Attendees hold signs at the Day Without Childcare rally in front of the Federal Building in San José on May 12, 2025. (Martin do Nascimento/KQED)

She wishes San Mateo County could boldly replicate New Mexico, which is about to offer free child care to all parents, using profits from oil and gas production.

Meanwhile, Alameda County officials approved a plan to spend roughly $1 billion generated from Measure C in the last four years. A five-year spending plan calls for boosting early educators’ wages to at least $25 per hour, subsidizing 2,400 child care slots and offering monthly stipends to an often overlooked group known as license-exempt Family, Friends and Neighbors who receive subsidies for their caregiving.

Quinetta Lewis is the director of St. Mary’s Center in West Oakland, which received a $50,000 emergency grant from the county. She gave her teachers $1,000 stipends and plans to hire a substitute so they can plan their lessons and undergo training for their professional development.

Although St. Mary’s pays teachers between $25 and $32 per hour, Lewis said the preschool has a hard time retaining new hires.

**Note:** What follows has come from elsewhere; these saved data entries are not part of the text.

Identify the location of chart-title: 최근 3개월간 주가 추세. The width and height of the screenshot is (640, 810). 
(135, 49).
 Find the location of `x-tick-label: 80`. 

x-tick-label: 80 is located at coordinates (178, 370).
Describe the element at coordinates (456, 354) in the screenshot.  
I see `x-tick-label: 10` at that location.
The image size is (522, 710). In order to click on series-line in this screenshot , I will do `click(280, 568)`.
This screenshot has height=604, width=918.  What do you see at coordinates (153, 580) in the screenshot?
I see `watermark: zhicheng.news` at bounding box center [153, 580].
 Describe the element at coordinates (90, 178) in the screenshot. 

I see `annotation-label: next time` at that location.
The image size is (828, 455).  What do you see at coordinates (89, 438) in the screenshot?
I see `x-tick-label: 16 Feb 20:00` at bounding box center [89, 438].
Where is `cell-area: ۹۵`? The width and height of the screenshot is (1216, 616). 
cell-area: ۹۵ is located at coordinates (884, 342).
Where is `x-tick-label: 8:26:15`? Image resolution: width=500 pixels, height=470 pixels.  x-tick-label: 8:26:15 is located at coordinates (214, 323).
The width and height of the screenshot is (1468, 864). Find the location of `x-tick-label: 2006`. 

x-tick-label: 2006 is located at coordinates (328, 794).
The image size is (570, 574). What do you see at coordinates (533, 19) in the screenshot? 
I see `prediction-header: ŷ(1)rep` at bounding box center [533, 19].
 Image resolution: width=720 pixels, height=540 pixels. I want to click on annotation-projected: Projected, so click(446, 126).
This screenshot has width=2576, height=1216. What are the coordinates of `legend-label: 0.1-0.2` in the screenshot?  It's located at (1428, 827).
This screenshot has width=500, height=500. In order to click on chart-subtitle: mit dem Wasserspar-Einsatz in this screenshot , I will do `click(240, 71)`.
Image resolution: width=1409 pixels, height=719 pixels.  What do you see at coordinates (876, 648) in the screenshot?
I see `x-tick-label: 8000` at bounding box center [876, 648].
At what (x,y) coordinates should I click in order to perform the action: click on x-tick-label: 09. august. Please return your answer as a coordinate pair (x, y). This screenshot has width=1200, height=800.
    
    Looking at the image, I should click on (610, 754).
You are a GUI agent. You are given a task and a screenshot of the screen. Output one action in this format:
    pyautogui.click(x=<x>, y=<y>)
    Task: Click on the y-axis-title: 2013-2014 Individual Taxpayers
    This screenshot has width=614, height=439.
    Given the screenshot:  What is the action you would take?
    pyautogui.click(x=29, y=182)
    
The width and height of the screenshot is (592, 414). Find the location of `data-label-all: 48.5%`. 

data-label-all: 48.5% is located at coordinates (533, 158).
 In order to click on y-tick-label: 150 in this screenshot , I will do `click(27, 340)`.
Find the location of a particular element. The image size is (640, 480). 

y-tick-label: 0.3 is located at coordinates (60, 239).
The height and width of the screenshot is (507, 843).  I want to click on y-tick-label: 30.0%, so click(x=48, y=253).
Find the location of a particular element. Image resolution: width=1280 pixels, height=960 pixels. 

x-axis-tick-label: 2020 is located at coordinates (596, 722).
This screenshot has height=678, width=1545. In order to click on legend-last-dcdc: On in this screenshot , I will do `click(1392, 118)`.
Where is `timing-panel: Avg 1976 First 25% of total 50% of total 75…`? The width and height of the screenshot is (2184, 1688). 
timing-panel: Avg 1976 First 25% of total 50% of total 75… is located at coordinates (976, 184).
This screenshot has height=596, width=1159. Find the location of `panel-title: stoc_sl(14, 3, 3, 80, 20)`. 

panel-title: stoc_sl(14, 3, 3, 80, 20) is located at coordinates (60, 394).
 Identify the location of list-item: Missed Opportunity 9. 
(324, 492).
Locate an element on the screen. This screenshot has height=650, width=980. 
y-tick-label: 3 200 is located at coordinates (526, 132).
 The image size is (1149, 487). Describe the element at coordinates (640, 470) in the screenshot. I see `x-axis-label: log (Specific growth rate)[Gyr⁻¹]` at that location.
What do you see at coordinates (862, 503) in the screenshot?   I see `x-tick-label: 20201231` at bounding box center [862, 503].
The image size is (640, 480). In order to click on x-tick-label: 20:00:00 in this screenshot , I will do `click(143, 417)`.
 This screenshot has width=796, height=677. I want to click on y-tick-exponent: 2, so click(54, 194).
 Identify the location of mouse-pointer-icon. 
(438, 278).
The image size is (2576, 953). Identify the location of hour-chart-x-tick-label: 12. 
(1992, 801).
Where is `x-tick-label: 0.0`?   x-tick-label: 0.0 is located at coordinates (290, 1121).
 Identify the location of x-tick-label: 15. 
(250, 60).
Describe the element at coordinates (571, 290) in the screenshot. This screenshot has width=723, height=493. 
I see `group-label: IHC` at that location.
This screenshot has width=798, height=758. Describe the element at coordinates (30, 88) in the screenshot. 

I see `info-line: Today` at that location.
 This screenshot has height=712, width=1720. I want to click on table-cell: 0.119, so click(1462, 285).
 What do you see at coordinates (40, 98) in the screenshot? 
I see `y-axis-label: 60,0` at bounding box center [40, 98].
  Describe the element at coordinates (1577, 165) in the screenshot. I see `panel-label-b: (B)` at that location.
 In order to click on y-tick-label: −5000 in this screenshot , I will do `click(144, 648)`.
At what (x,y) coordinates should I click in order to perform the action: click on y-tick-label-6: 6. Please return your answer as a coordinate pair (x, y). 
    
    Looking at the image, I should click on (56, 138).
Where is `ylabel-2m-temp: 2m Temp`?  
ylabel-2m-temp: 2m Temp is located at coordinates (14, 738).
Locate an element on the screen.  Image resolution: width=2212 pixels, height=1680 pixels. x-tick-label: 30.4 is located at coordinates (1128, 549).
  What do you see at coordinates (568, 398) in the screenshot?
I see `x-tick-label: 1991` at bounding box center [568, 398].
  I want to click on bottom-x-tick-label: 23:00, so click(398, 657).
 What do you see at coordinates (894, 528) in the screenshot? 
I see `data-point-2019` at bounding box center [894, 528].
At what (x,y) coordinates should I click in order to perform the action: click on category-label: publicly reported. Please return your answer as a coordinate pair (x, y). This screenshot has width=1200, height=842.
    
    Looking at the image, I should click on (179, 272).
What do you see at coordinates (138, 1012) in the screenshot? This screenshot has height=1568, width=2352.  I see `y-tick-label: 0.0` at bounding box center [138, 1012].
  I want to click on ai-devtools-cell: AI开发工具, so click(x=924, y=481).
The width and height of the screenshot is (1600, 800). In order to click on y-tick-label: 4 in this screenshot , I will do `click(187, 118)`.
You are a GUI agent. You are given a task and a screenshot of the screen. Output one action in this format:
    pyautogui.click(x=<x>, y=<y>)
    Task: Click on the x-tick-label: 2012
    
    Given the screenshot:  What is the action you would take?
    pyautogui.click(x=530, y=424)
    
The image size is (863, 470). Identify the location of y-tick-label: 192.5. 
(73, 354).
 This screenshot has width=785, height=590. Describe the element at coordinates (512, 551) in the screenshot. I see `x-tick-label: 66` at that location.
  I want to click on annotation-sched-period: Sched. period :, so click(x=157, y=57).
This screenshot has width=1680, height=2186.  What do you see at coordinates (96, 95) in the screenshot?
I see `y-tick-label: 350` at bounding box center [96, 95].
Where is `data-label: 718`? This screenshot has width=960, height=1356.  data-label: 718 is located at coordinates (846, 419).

“People find that this job is too hard or too taxing, so they choose a different field to be in,” she said.

Lisa Zarodney said the grant she received will help her pay down her debt to a manageable level.

“People keep saying ‘you must have a lot of money because you run a day care.’ And I’m like, no, you really don’t. I never pay myself,” she said. “Everything I make goes back into the day care, every single thing.”

Soon, she will be at capacity once again, as she starts caring for the babies of two teachers who are heading back to the classroom. She’s also in remission after undergoing cancer surgery.

“So it just makes me feel like I’m going to make it,” she said.